What are my benefits if I need medical care when I am away from home?
If you need medical attention while traveling, call the number on your ID card. Whenever possible, they will refer you to nearby contracted providers so that you may preserve network benefits. If there are no contracted providers available, benefits will be paid at the non-network level.


What happens if I have an emergency and I cannot get to a network provider?
If you have and emergency, GET CARE IMMEDIATELY! Covered charges for emergency care received 48 hours after the sudden onset of symptoms are paid at the network benefit level.


Does our medical plan have a pre-existing condition clause?
Yes, most all health plans address the issue of conditions that existed prior to the effective date of coverage. This question comes up most frequently in regard to medical. A common definition of pre-existing is treatment, which includes prescribed drugs, within 6 months prior to the effective date. If you have a pre-existing condition, your medical benefits, for that condition only may be deferred for 12 months (possibly longer in certain situations). New laws do allow you to receive credit for time spent under another health plan. This credit (credible coverage) can be used to off set the 12 months of excluded benefits. This is a general discussion or pre-existing and credits. Call Clark Benefit Group to receive a more complete explanation of the laws and rules pertaining to this subject.

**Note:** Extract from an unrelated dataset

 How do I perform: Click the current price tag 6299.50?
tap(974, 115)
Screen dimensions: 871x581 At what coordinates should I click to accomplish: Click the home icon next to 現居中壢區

Specifically, how does utilization review (UR) affect my coverage?
UR is automatically included in your plan. UR can help you and your doctor determine the most cost-effective way to give you the care you need. A trained medical staff of UR physicians and specialists review and certify in advance, the medical necessity of certain kinds of care and treatment.
UR affects your coverage only for those items on your certificate’s list of treatments and services requiring certification. If you fail to obtain certification for those the amount that is covered could be reduced. Your plan may require your call ahead of time for and request certification for certain procedures. Please review your certificate to determine whether or not certification is required.
Examples:

  • All hospital admissions
  • Outpatient surgery
  • Purchase or rental of durable medical equipment
  • Home health care
  • Certain other services, as specified in your certificate


Is it absolutely necessary to obtain certification?
The decision is yours. However, if certification is not obtained when required, there may be penalties imposed. Read your certificate.


What about emergency situations, when there may not be enough time to contact the UR office before hospitalization or surgery?

If you have an emergency, GET CARE IMMEDIATELY! Your plan makes special allowances for emergency situations, allowing you or your physician to contact the office for certification within two business days after an emergency admission. In any event, the utilization review office must be contacted before discharge.


What if conditions change that require additional days in the hospital?
Contact the utilization review office again to obtain certification for any additional days. For maximum benefits, certification must be obtained before any additional days of hospitalization.


Do I need to call the utilization review office for certification if a claim is filed first under my spouse’s insurance plan?
Yes. In order to ensure the maximum benefit under a managed care plan, you must call if a claim may involve coordination of benefits with another health plan.


How will I know if my hospital admission or other treatment has been certified?
You, your physician, or other provider will be notified. If you do not receive notice before the scheduled admission, surgeries, or treatment, please call the utilization review office at the phone number on your ID card.


What if my physician or I disagree with a decision made by the utilization office?
If you or your physician disagree with the initial decision, your case will automatically be reviewed at a higher level. This review will be done by a physician who is an advisor to the utilization review office. Then, if you or your physician wish to contest the result of this review, you may submit a formal appeal in writing to the UR office. This appeal usually needs to be submitted within 30 days after the initial certification determination.